■ Document excerpt
He does, however, freely admit that he has a lot to learn about public relations.

"I don't think we've done a good job of explaining what the relationship is, in part out of the assumption that people would not be all right with it," he concedes.

Avoiding the issue has cost the Luminary financially; McAnally says some current and potential donors have ceased or decided not to initiate their support. (He declines to divulge who has backed off or how much money was involved.) Now he is eager to set the record straight.

McAnally says that about seven years ago, while he was a student at Washington University, he crossed paths with Rev. Darrin Patrick. A former high school "party jock" who'd found Jesus, Patrick earned a master's of divinity at Midwest Baptist Seminary in Kansas City and then, in 2002, founded the Journey. His aim: to touch the souls of athletes and artists — two cultures that he felt weren't connecting with a stodgy religious establishment.

The Journey typified the "emerging church" trend — a loose nationwide movement of young Christians who express their faith via nontraditional means. In the Journey's case, that included pumping Sufjan Stevens and rockabilly tunes through the sound system during services, putting together a series of sermons on atheism and talking theology over pale ales once a month at Schlafly Bottleworks. (The beer drinking rankled the teetotaling Missouri Baptist Convention, which publicly regretted having loaned money to the Journey when it moved in 2005 from its original base in Clayton to the former Holy Innocents Catholic Church on Reber Place, its current home.) By mid-decade the Journey's membership numbered in the hundreds and was doubling every year.

Darrin Patrick says McAnally stood out amid the flock as "an interesting guy," all the more so after the young man with the white-frame glasses sketched out his dream to open a nonprofit arts-resource center. Patrick was sufficiently impressed to offer the convent building free of charge. The Luminary was born.

McAnally took pains to set up his nonprofit as an entity that is completely separate from the church. His annual salary — $30,000, according to the Luminary's Internal Revenue Service Form 990 — is drawn from the Luminary's coffers. The group lists an additional $24,000 in salaries, shared between Brea McAnally and Sarrita Hunn, the Luminary's residency coordinator. (McAnally says most of his and Brea's income is generated by Brea's wedding photography business and her annual wedding-industry event, the Off White Wedding Show.)

Both McAnally and Patrick say the Journey handed over the keys to the convent with absolutely no strings attached — a "wall of separation" they insist has held firm, even as the Journey provides about 25 percent of the Luminary's $190,000 annual budget. (The church donates some cash to the nonprofit, but the in-kind donation of the convent space, valued at $34,000 comprises the bulk of its support.)

"We've never controlled their programming," says Patrick. "We don't even know all that they do."

How, then, might the Journey benefit from the Luminary's work?

"We don't simply want to build a good church, we want to be part of building a great city," Patrick responds. "We know that when the Luminary is doing what they do, we have a better city, a more creative city, a more beautiful city. That's what's in it for us."

Jill McGuire, executive director of the Regional Arts Commission, would seem to concur with Patrick's view. McGuire says she doesn't understand the conspiracy theories hovering over the Luminary.

"I can guarantee you there's nothing nefarious going on," says McGuire, whose group approved a $2,000 grant for the Luminary earlier this month. "People tend to see something connected to a religion and suspect that those religious beliefs are being funded unknowingly. That's just not true in our case."

Representatives from three other Luminary benefactors — the Missouri Arts Council, the Arts and Education Board and Downtown Now! — all say that not even an overt religious affiliation would disqualify the Luminary Center of the Arts from receiving grants. [Editor's note: In 2011 Riverfront Times presented the McAnallys with a MasterMind Award in recognition of their work at the Luminary.]

McAnally says he did nothing deceptive in establishing the Luminary as a secular nonprofit.

■ To do
a) List every dollar amount mentioned in the article about the Luminary.
b) Reproduce the passage of the article about the Luminary starting at "The Journey typified" and ending at "doubling every year.".
The lines after this point come from a separate source.

■ Dataset entries
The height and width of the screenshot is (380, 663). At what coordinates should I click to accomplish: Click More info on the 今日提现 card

...

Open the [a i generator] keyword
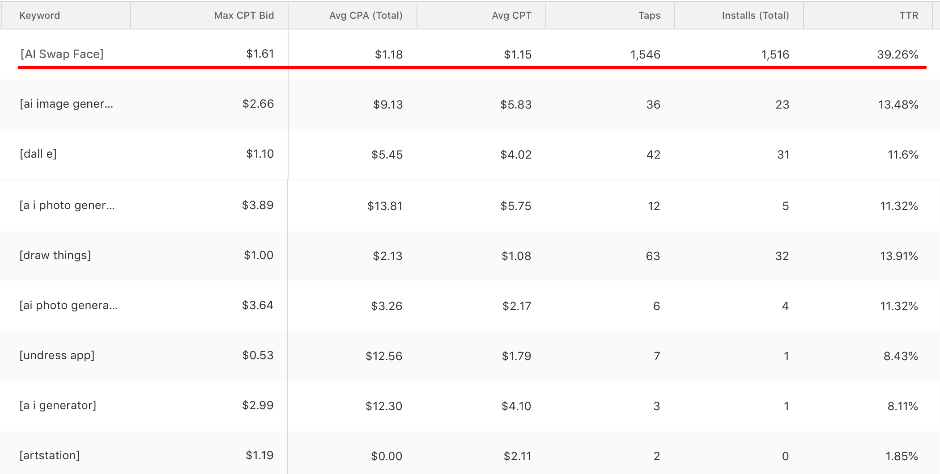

■ Responses in order
a) $30,000, $24,000, $190,000, $34,000, $2,000

b)
The Journey typified the "emerging church" trend — a loose nationwide movement of young Christians who express their faith via nontraditional means. In the Journey's case, that included pumping Sufjan Stevens and rockabilly tunes through the sound system during services, putting together a series of sermons on atheism and talking theology over pale ales once a month at Schlafly Bottleworks. (The beer drinking rankled the teetotaling Missouri Baptist Convention, which publicly regretted having loaned money to the Journey when it moved in 2005 from its original base in Clayton to the former Holy Innocents Catholic Church on Reber Place, its current home.) By mid-decade the Journey's membership numbered in the hundreds and was doubling every year.